Weird to think I can hang out at krav as long as I want all evening, come home, watch a bunch of stuff on TiVo without any penalty in the morning. As long as I make my 11:30 optometrist's appointment, it's all good. I can job search after that.
Weird...or wonderful?
I get to go home soon, yay. I stayed late to pump out a memo. ION, jobs for philosophers came out today. Bob is on the market this year. It's weird thinking about moving to Philadelphia...or Birmingham...or West Virginia.
That last one is not going to happen.
I admit I don't want to start work right away, that I can afford to sit around a while. Well, I can afford to sit around a while if I know precisely when I'm going to start work, and can therefore budget instead of hedging my bets.
IT's not looking bad right now, and my recruiter's motivated, and friends are being v. helpful. But I'm so not the gambling type.
In the meanwhile, though, it's fun to visit the world a few of the other instructors inhabit--the ones that get a lot of money for teaching so they don't need day jobs or the personal trainer ones, or the actors, one one chick who's a high school tutor so she has a weird schedule, but summers off.

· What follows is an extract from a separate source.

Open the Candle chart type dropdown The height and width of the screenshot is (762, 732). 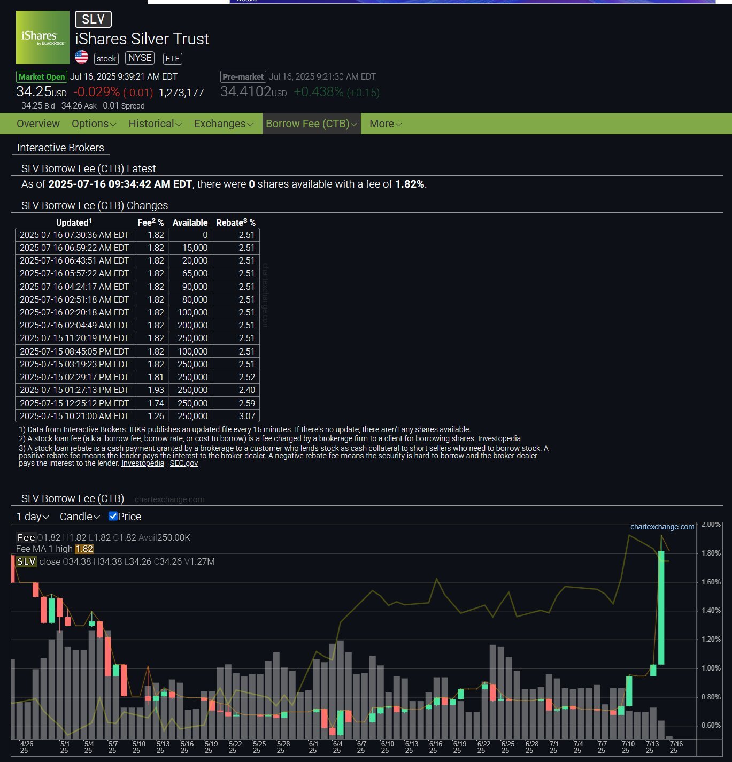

I envy them everything except the unpredictability. I wish I were better with ebbs and flows. I'm hopelessly conventional that way.
I envy you the morning thing.
And I'm a morning person. It's kinda wasted on me.
Nah, I'll be enjoying the hell out of it while I can. Just because I'm a morning person doesn't mean I actually want to do stuff then. I never want to do stuff, morning or no.
I want to not do stuff too.
Thinks about evening
Heh. Never mind.
ita: I have an idea. You should do the sleeping thing and tell us what crystal-clear clarity is like!
You should do the sleeping thing and tell us what crystal-clear clarity is like!
Ha. If sleeping cures the migraines, I'm in. Otherwise...not so much, with the either pain, memory of pain, or fear of pain. No time for crystal.
You should do the sleeping thing and tell us what crystal-clear clarity is like!
bon bon wins!
Ha. If sleeping cures the migraines, I'm in. Otherwise...not so much, with the either pain, memory of pain, or fear of pain. No time for crystal.
Damn. Well it was worth a try.
In all seriousness, ita, I hope that you get some time to
not
work before finding the perfect job. It is possible that not being so stressed constantly will help the migraines at least a little bit, right? Either way. I won't hug you (I like my pinky and the rest of me to remain intact), but I am wishing good things your way.
Good luck, ita. Having more or less taken off the summer before coming here, I kind of look back on that time as a much-needed relaxant after four years of crazily-paced work. So maybe scheduling a month for yourself is something good that is just for you, you know? Either way, I have nothing but confidence that things will work out for you.
It's morning, and everyone's in a meeting, and I'm not really sure what I should be doing. It's that weird line between responsibility and only being a temp. I'm not sure which direction to go in.
sconey follow-up:
I just about died laughing at this. Bonus points: mentions Joss!